Time and time again, when criticisms are made against him, Tarantino’s fans jump to say that people are “too soft” nowadays. Are we soft, or are we just tired of the same pathetic tropes being used in the films of one of Hollywood’s most powerful men? Although people have criticized Tarantino for decades, his influence on cinephiles and future directors is immense. For him to continue to abuse this power and create not only a toxic work environment, but a toxic filmography that showcases violence against women and racist rhetoric, is irresponsible.

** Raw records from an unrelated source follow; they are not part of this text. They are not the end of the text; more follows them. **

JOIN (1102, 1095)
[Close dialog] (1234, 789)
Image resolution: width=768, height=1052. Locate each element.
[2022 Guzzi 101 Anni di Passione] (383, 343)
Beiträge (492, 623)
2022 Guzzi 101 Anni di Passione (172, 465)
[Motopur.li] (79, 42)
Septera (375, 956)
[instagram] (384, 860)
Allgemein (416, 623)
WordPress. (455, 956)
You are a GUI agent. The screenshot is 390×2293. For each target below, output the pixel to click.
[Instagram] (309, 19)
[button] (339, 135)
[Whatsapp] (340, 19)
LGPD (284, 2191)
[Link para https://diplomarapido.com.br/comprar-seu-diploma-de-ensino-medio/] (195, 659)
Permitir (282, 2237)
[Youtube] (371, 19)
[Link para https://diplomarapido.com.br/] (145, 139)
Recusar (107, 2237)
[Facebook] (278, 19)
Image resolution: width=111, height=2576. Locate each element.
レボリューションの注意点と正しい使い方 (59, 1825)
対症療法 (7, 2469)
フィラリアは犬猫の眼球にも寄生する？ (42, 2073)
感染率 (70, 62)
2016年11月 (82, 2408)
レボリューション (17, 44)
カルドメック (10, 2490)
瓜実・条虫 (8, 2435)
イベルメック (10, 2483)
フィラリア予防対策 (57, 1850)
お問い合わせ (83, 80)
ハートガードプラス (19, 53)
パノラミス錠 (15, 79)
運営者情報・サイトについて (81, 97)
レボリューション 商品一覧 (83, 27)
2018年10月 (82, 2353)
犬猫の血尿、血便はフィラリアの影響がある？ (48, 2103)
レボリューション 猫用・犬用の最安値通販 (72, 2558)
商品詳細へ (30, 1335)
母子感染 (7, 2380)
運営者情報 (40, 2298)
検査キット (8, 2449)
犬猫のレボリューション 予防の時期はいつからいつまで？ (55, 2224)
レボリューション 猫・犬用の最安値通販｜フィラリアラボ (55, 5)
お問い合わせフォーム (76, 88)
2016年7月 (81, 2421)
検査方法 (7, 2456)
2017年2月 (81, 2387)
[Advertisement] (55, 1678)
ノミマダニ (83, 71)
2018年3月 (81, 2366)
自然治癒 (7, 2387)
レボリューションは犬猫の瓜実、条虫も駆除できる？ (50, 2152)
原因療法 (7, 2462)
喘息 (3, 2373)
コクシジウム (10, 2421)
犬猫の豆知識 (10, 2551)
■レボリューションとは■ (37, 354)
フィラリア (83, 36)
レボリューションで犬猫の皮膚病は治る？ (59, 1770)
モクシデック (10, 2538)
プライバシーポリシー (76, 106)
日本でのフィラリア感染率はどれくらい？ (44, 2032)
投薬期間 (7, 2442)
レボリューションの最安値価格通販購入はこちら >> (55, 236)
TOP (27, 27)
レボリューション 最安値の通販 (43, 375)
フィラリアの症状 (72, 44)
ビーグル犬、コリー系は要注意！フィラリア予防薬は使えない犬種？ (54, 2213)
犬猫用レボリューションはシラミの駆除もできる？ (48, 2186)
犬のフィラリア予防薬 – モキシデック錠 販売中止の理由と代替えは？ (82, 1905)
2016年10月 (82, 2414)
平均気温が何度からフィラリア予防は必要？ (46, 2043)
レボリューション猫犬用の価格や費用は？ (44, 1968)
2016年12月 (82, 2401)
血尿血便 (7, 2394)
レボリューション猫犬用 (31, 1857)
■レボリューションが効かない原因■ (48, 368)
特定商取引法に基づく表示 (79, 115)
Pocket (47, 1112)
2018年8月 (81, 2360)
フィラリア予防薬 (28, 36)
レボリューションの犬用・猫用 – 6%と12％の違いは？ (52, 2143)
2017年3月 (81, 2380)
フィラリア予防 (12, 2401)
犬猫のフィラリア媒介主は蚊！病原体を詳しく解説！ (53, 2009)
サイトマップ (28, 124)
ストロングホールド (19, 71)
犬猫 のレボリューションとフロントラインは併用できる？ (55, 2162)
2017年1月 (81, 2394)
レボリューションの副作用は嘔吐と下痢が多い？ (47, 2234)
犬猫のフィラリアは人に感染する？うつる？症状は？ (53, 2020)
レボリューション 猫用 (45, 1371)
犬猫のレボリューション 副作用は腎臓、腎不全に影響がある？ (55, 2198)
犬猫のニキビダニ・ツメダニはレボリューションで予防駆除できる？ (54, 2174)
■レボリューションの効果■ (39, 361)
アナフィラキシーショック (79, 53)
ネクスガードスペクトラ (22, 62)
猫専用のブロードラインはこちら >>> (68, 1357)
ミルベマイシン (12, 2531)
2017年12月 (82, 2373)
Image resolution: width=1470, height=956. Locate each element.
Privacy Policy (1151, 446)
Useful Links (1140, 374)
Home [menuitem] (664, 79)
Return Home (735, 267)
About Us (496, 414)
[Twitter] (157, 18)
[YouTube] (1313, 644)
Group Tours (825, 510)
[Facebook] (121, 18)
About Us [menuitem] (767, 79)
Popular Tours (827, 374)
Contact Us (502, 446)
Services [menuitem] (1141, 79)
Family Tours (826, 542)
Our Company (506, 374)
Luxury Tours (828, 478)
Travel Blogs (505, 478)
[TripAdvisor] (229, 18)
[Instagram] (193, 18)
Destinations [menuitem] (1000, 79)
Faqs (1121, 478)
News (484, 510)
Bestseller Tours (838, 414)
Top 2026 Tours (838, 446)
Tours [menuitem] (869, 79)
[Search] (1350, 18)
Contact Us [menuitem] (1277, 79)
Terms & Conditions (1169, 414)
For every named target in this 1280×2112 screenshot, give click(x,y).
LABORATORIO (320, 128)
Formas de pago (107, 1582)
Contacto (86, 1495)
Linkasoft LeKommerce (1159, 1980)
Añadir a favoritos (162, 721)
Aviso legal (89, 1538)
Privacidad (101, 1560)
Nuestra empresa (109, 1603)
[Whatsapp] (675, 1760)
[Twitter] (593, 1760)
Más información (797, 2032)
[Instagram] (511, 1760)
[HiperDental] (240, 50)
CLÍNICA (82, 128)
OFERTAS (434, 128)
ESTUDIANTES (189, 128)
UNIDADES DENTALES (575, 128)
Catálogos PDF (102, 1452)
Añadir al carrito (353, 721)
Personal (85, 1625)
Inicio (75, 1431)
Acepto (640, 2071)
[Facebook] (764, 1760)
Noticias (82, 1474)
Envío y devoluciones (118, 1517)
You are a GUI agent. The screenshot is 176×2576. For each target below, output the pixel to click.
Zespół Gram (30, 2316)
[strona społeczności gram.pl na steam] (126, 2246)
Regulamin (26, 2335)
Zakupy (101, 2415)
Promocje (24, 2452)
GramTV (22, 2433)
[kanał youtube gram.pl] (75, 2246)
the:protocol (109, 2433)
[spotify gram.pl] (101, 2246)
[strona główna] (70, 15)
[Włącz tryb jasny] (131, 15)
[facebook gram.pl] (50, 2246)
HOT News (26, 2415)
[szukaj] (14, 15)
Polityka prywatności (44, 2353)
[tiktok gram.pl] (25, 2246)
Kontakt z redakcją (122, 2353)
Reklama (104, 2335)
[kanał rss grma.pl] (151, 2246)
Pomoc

So, what can we do? Unfortunately, I don’t have a complete answer—but I think it’s important for fans of Tarantino like myself to take note of these things, to hold him accountable. I felt extremely guilty when Once Upon a Time in Hollywood turned out to be one of my favorite films of 2019, and continue to feel guilty when I find myself wanting to rewatch Kill Bill and Reservoir Dogs. What I know about Tarantino now, whether it be from studying his films over the years or from headlines that have become viral op-eds, has changed the way I watch his films. Instead of looking at Kill Bill as a feminst masterpiece, I now think about that video of Uma Thurman crashing a convertible on set, her body trapped underneath the steering wheel. How can films continue to have an impact on you when things like this come to light? It isn’t an easy thing to grasp, and it’s something I’ll continue to question if and when Tarantino makes another film. Turning a blind eye to someone who’s been proven complicit in the horrors of Hollywood isn’t the answer, and as viewers we must think about where worship begins and where it ends.